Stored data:
-=-=-=-=-

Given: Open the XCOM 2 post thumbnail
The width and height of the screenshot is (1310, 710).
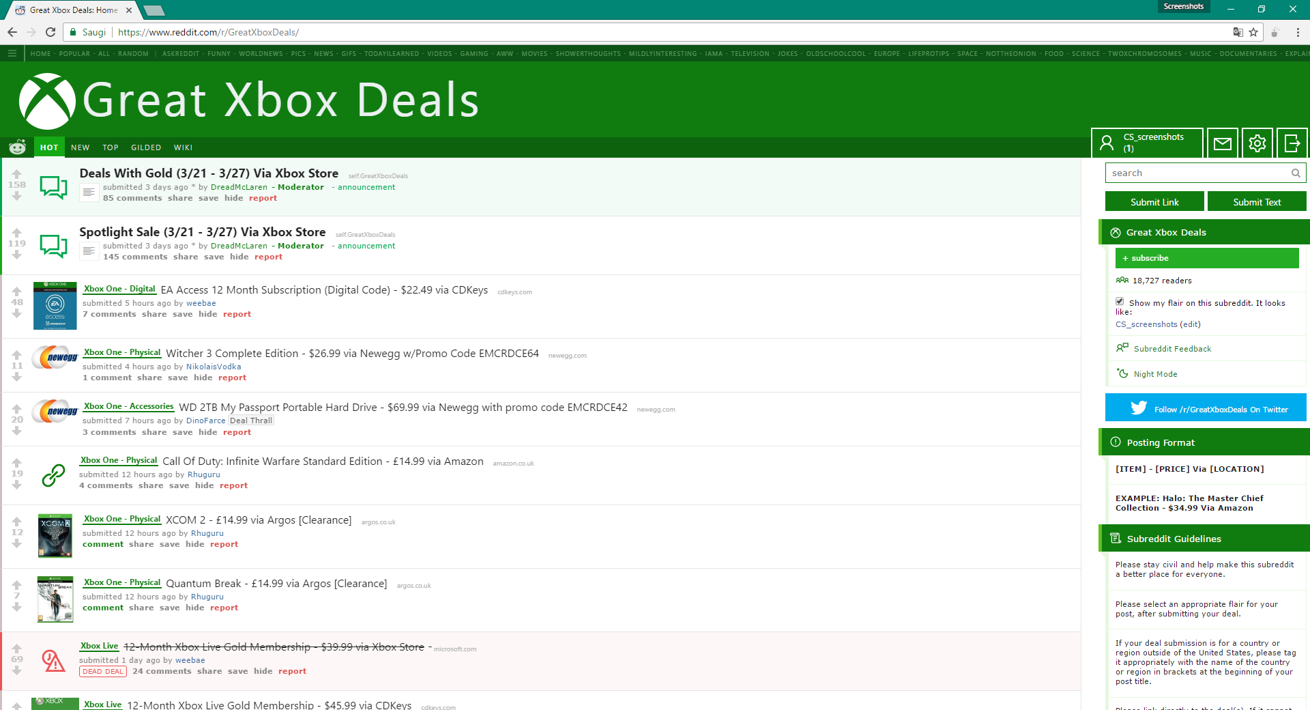Looking at the screenshot, I should 55,536.
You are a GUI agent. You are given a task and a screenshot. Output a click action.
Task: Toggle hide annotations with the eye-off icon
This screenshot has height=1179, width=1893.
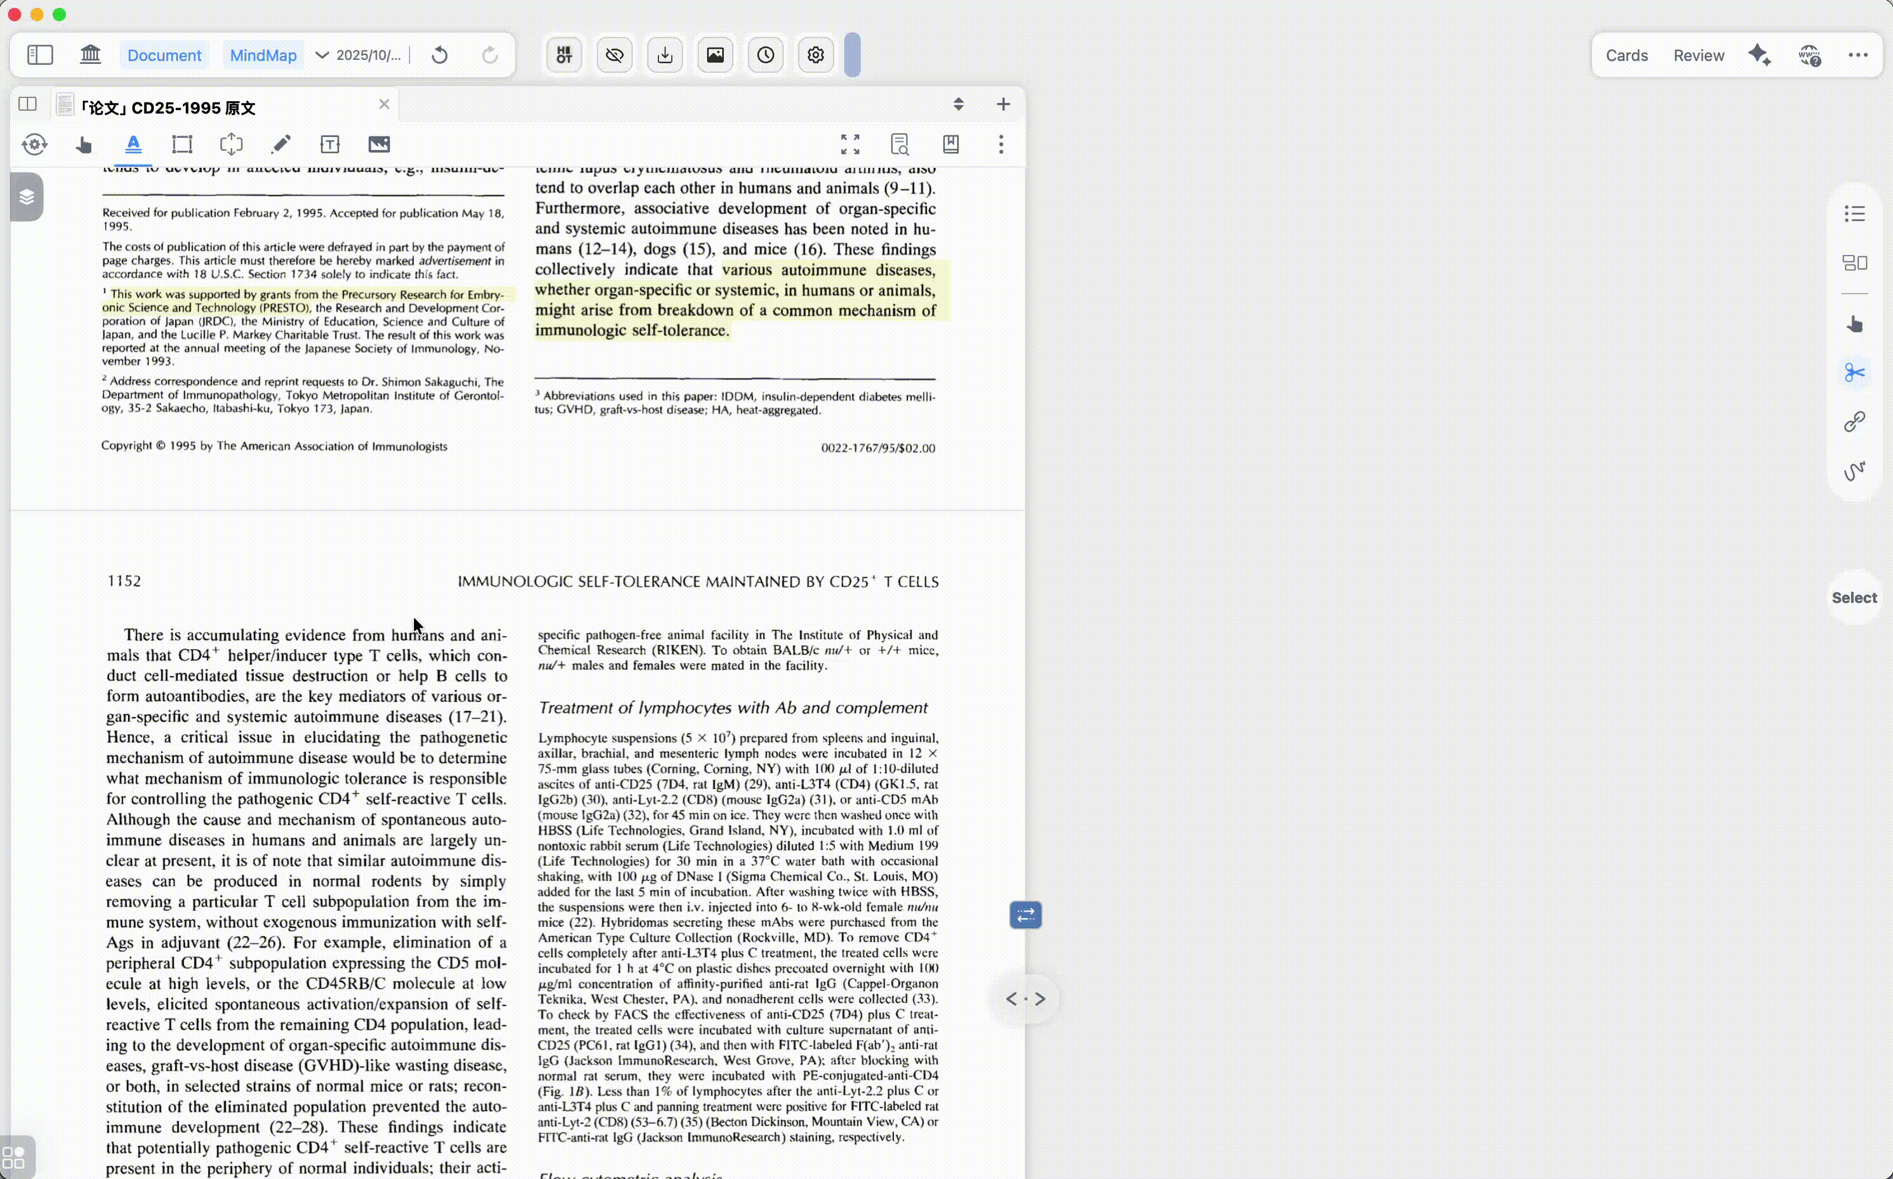614,55
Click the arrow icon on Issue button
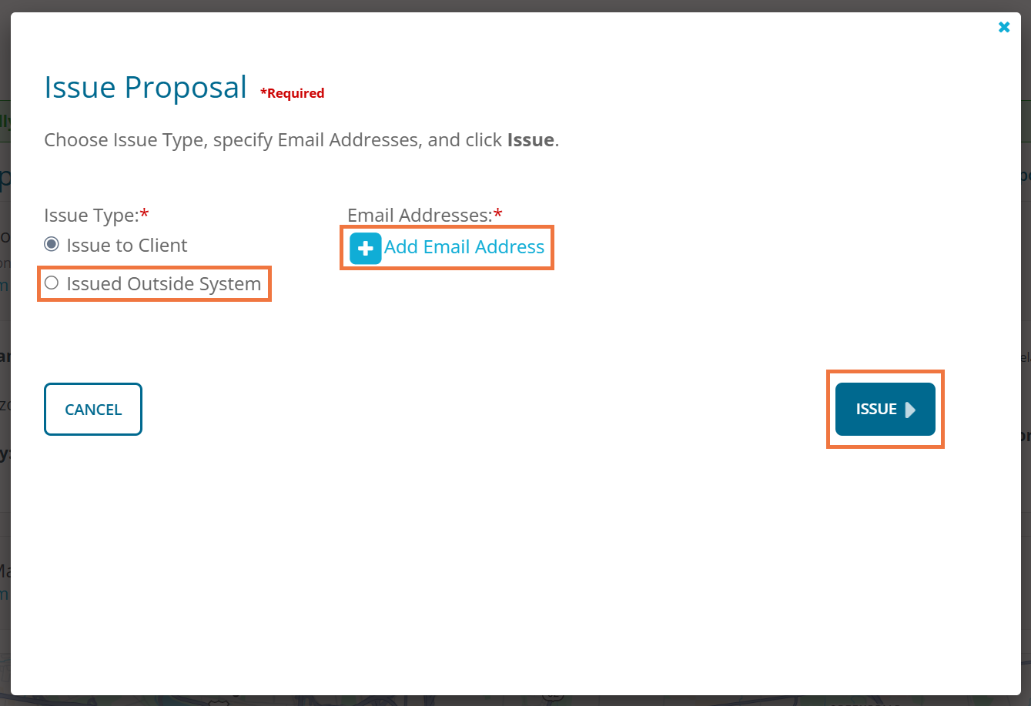Screen dimensions: 1031x706 [x=911, y=410]
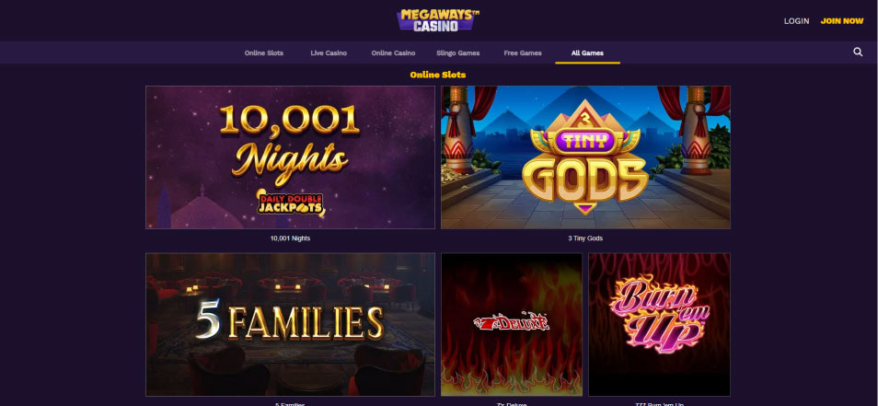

-=-=-=-=-

Stated goal:
Please print every row above word for word, leaving out the pictures.

Answer for the task:
Given: Open the XCOM 2 post thumbnail
The width and height of the screenshot is (1310, 710).
Looking at the screenshot, I should 55,536.
You are a GUI agent. You are given a task and a screenshot. Output a click action.
Task: Toggle hide annotations with the eye-off icon
This screenshot has height=1179, width=1893.
614,55
Click the arrow icon on Issue button
Screen dimensions: 1031x706 [x=911, y=410]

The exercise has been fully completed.